Nick Prueher and Joe Pickett have curated the great American garage sale of fringe video, one unintentional artifact at a time.

In 2004 they launched the Found Footage Festival, a showcase of VHS tapes scouted over the past two decades. Now in its sixth edition, the festival has continues to tap these resources for comic gold, touring the country with a mind to save the odd institutional or home video from falling into obscurity (re: a dumpster).

With the festival returning to New York this weekend, Pickett and Prueher share some of their stranger encounters with us, and reveal the true identity of YouTube yo-yo hack Kenny ‘K-Strass’ Strasser.

Can you tell us a little bit about how you started collecting found videos?

Nick Prueher: Joe and I have known each other since the sixth grade. We always gravitated toward videos that were so bad they were good. For some reason we didn’t excel at school or anything else, but that was the one thing we had a very advanced sense of– ironic enjoyment of stuff. I think part of that stems from the fact that we’re from a small town in Wisconsin, and there’s not a lot to do in small towns in Wisconsin, so you have to entertain yourself.

Joe Pickett: I think what was really the springboard for the Found Footage Festival was the time in 1991 when I was working at a McDonald’s there in my hometown, and I found a training video for McDonald’s janitors that was just sitting there in the break room. I don’t think anyone had ever watched it. And so I put it in just because I was bored one day, and I could not believe how stupid it was. Just insultingly dumb. It tried to have a cute little plot to it. We sensed some palpable sexual tension between the trainer and the trainee–That’s only because we watched it four million times.

Pickett: Well yeah, we came up with a whole back story for it.

Now that you’ve been at this for over 20 years, do you have any set process for tracking down tapes?

Pickett: It’s mostly the same as right when we started–thrift stores and garage sales and stuff. But now that we’ve been doing the festival for eight years, it’s kind of great because people come up to us at shows and give us videos. People are doing our work for us. It’s pretty awesome. And the other thing is that we honestly thought after the Found Footage Festival Volume 2, we had run out of dumb videos. We thought for sure that the well had run dry. And here we are eight years later like ‘Oh Lord no!’ There’s plenty of videos out there. We have like three storage lockers full of this stuff.

But now that everything is online, do you think that you will eventually reach a shortage of new-found forgotten videos?

[Exercise task A]
Please count the lines in the listing below that contain the string "will", with case counting, and give only the number.

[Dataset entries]

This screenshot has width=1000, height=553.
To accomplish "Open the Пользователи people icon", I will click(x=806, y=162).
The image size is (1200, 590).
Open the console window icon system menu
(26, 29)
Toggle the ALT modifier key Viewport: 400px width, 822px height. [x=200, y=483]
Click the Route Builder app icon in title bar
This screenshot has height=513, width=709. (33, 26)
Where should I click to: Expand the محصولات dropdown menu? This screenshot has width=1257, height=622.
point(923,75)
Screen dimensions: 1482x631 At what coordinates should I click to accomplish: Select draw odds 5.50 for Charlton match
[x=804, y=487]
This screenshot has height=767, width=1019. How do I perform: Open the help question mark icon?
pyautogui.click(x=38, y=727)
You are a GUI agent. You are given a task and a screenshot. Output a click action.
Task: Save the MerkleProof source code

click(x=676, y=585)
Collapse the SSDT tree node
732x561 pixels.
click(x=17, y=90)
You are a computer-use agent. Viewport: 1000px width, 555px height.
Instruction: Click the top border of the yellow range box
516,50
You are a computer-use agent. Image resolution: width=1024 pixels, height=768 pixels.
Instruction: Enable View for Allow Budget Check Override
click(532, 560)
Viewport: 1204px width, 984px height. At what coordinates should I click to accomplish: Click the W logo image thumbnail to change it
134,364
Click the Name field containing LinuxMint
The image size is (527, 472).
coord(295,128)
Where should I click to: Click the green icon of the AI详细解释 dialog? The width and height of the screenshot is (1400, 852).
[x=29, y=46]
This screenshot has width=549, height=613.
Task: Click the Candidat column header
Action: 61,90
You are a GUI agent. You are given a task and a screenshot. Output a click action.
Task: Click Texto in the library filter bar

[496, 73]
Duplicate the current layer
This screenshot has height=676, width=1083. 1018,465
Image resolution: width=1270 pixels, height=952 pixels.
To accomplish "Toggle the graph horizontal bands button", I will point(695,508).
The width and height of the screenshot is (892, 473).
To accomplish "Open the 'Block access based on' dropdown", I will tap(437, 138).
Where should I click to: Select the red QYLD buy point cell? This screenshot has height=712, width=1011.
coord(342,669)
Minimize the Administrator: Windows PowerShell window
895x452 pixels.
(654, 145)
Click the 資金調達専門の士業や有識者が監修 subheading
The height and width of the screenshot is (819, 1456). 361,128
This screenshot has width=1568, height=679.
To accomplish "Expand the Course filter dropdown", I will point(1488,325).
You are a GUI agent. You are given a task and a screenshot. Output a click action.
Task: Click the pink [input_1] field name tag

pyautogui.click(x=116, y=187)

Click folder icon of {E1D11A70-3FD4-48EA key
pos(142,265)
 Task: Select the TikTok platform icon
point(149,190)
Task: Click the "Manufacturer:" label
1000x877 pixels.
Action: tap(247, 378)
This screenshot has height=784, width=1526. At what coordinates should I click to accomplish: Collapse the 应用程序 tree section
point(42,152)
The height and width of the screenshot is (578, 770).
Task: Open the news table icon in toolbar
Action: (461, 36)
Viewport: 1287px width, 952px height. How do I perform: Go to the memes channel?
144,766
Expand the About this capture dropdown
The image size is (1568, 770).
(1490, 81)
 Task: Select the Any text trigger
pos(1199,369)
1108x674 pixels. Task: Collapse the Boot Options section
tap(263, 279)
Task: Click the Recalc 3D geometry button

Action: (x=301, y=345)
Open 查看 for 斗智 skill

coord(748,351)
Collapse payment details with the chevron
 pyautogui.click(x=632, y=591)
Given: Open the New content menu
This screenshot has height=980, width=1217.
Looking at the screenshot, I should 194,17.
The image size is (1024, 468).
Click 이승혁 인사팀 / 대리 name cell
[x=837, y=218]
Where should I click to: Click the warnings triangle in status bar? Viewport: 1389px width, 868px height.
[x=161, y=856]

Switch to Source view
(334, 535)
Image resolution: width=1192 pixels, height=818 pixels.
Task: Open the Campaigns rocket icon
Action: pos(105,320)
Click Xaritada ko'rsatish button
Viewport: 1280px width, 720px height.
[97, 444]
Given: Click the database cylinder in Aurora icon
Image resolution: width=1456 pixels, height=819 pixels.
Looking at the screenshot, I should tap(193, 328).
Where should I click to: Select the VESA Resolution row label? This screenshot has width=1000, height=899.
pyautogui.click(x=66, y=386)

[Exercise task B]
In the Found Footage Festival interview, in what year was the McDonald's janitor training video found?

[Worked answer A]
4

[Worked answer B]
1991.